Being Cheap Can Be Very Expensive in a Tight Shipping Market

trucking rates shipping marketLet me ask you a question…

…if you needed to buy a pair of shoes, would you rather spend $20 or $100 for the same pair of shoes?

(This does, I promise, concern today’s tight shipping market!)

Like most of us, you’re probably thinking $20 of course. None of us – myself included – likes to spend more than necessary.

The conversation changes, however, if we say that the $100 pair of shoes will last 2 years while that $20 pair of shoes will last a month. Suddenly, the $20 pair of shoes aren’t the same. While they may appear the same, they’re obviously of a lower quality with a real cost of $240 for the same period of time! In this case, the $100 pair of shoes is the best deal, isn’t it?

While this scenario highlights the importance of quality, it also exposes the ever important consideration of value. Everything has a cost; the question is how much value are you getting for your spend?

It’s the Cost-Value challenge people and businesses face all the time. In today’s tight shipping market, this exact challenge bleeds many companies of their profits.

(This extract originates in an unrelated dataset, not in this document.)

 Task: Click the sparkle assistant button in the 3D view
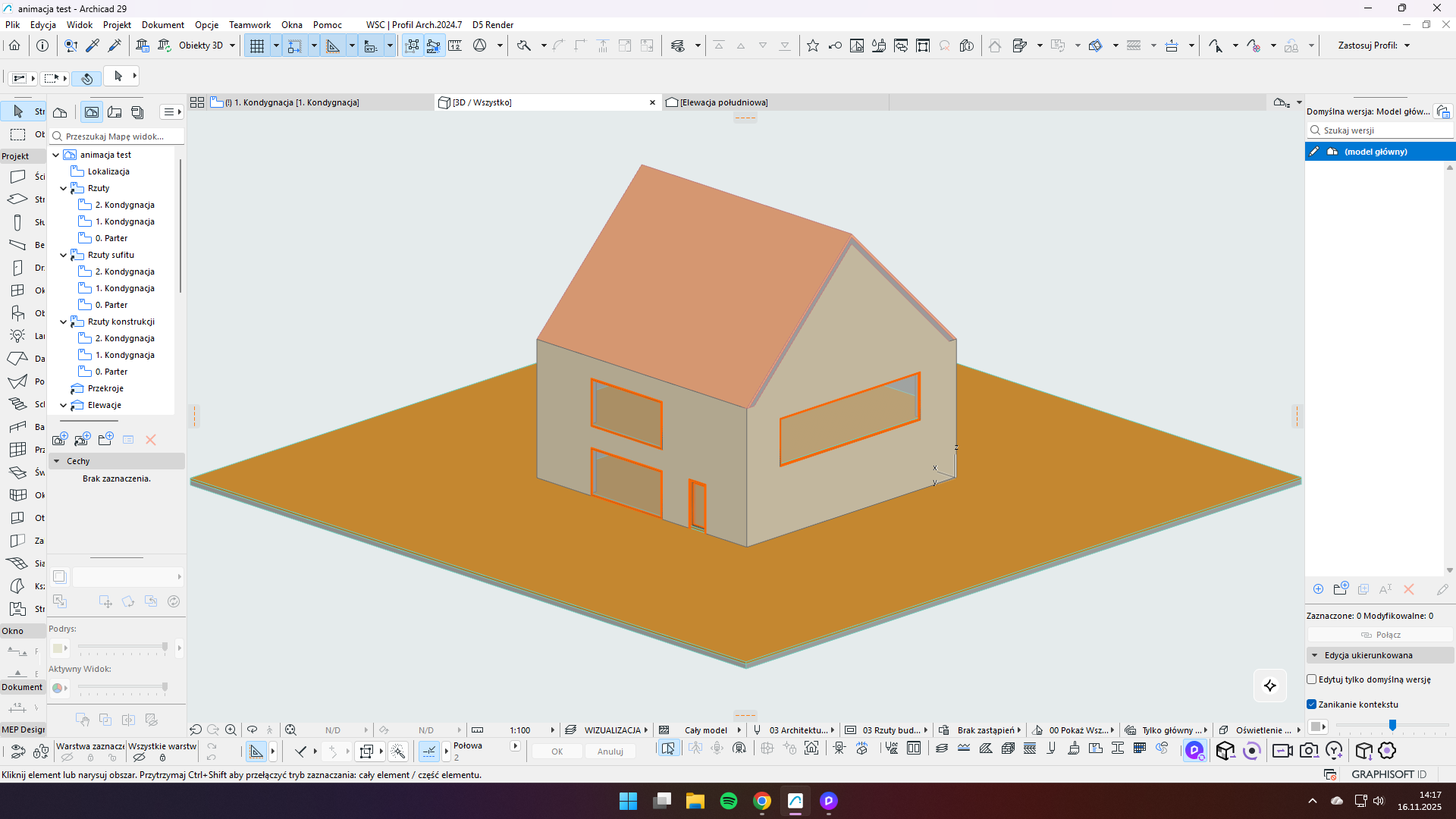point(1270,686)
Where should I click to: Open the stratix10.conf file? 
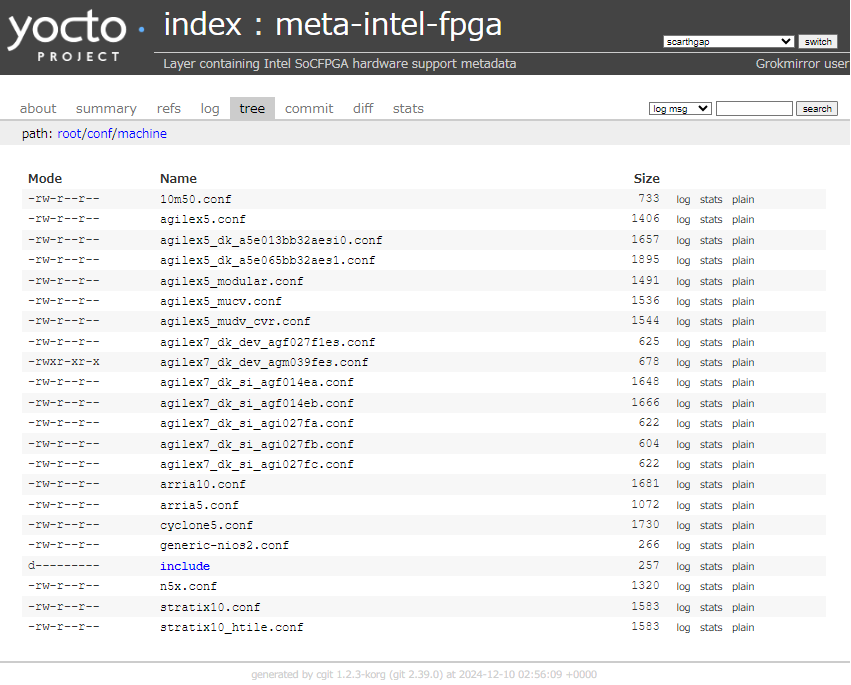210,607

Why Every Company Must Evaluate the Cost-Value of Every Shipment

When there are more loads than trucks, freight costs rise. It makes sense. Every shippers’ desire to find the lowest freight cost in an effort to protect margins also makes sense.

The problem is, one big claim can ruin the margins across the company. For example, if you’re shipping $50,000 worth of product, is a $250 savings on freight-spend worth the potential claim using the lowest bidder? A serious claim will wipe out the savings there and on shipments to come!

In a tight shipping market like this, shippers need to look at costs differently. Rather than viewing each load as separate ‘events,’ the cost of a load should be viewed in terms of “total cost.” This would mean all initial and potential costs must be accounted for. Living with “hope” that bad things won’t happen isn’t a business strategy.

Taking the example above, the freight cost of entire $50,000 shipment would be evaluated to minimize the entire possible cost from point A to point B. This means decisions would be made based on the freight-spend, potential liabilities, and frankly any other potential factors that could incur cost. Admittedly, we can’t know the exact number, but we can look at real elements of service that minimize the chance of increased costs or reduce or eliminate risk.

It’s a strategic approach to shipping. This approach protects you, your customer and your customer’s customer. In the long-term, it saves you money and makes your business profitable in the long-term.

The Simplest Way to Evaluate Cost-Value  

No one knows how long this tight shipping market will last. Several factors have contributed to it, including:

  • The ELD Mandate
  • Increased manufacturing
  • Not enough trucks/drivers to handle capacity

The ELD Mandate is not going away; shippers better get used to it. Increased manufacturing is dependent on the economy and can change. This second factor is also related to the final one which is simply not enough trucks/drivers. This has been a challenge in the industry for years and doesn’t appear to be changing anytime soon.

This means businesses that want to thrive more than merely survive need to adopt a strategic approach that enables them to find the best Cost-Value relationship.

Shipping brokers offer the best way to apply this strategy. As brokers, they make more freight options available to you and your business, finding the best value for the lowest cost. Many offer additional services to create practical long- and short-term strategies to lower costs and increase efficiencies.

Now, I’ll admit, I’m a little biased. But I’ve also lived in both worlds. I’ve been a shipper and a broker and I have seen how value-based strategies protect margins better than “cheapest rate.”